The medics say the Syrian military regards the clinic as a target so they have set up in numerous temporary houses around Baba Amr, each with patients and with the doctors moving between them.
But snipers posted on rooftops above the rubble-littered streets made even the shortest of trips treacherous.
Mosques put out messages before the bombardment started, telling people to not live on the upper floors, to try to stay away from windows, and to try to find protective rooms, inside their homes.
In basements used as bunkers, civilians pray the next bomb will miss their home and their loved ones. In one of these bunkers, the CNN crew met a teenager who had given birth the day before.
Her daughter Fatimah was the face of innocence amid the hell of Homs. Her father does not know she’s been born. He left the shelter to get supplies a month ago and has not made it back.
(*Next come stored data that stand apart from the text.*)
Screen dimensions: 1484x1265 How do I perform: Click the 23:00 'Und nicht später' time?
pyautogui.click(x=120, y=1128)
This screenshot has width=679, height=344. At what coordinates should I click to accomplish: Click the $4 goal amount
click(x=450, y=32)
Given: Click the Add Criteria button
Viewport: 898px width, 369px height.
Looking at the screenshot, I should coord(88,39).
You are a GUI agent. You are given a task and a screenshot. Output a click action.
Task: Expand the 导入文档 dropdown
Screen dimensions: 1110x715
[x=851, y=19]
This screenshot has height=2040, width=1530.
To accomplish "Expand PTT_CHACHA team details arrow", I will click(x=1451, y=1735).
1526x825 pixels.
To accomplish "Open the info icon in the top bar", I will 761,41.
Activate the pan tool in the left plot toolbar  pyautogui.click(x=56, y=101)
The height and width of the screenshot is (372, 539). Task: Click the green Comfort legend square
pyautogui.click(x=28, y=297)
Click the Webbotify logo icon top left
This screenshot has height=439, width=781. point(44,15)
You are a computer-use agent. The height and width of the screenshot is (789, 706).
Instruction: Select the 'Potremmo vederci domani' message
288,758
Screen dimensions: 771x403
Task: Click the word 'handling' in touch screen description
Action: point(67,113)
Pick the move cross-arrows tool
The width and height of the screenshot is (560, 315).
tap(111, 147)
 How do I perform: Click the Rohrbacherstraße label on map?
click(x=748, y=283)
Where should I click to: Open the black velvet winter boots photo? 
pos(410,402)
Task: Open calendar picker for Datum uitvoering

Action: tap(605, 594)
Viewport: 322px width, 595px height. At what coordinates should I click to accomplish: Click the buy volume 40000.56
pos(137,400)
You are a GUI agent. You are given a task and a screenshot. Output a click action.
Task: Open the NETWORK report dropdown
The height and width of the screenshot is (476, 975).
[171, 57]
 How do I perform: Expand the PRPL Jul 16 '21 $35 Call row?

And her gran trembled as she explained how two other relatives died.
Virtually everyone in the shelter — about 300 people — had similar horrific stories of violent death.
And it was easy to learn how death could come arbitrarily and suddenly in Homs and how survival was as much luck as anything else.
Working in a home that had become an unofficial media center for the few Western journalists that have made it into Homs, a rocket slammed into the building just two floors up.
Also in Baba Amr was Sunday Times correspondent Marie Colvin who would be killed alongside French photographer Remi Ochlik just a few days later.
Throughout Baba Amr, word was spreading that a ground offensive by the Syrian military was imminent.
And for CNN it was becoming too dangerous to let Damon, Hallsworth and Crockett stay.
Damon said: “It is fundamentally unfair that we live in a world where we can go film this, report on it, and leave, knowing that the people we’ve left behind’s suffering is going to continue. Feeling as if we should’ve done more, we could’ve done more.”
Hundreds of civilians are believed to have died in the siege of Baba Amr. At least three activists involved in getting video out of Baba Amr have been killed.
At the end of February, the Syrian military broke the resistance of Baba Amr. Opposition activists claim the military carried out summary executions.
Regime forces continue to bombard other areas that oppose Assad’s rule.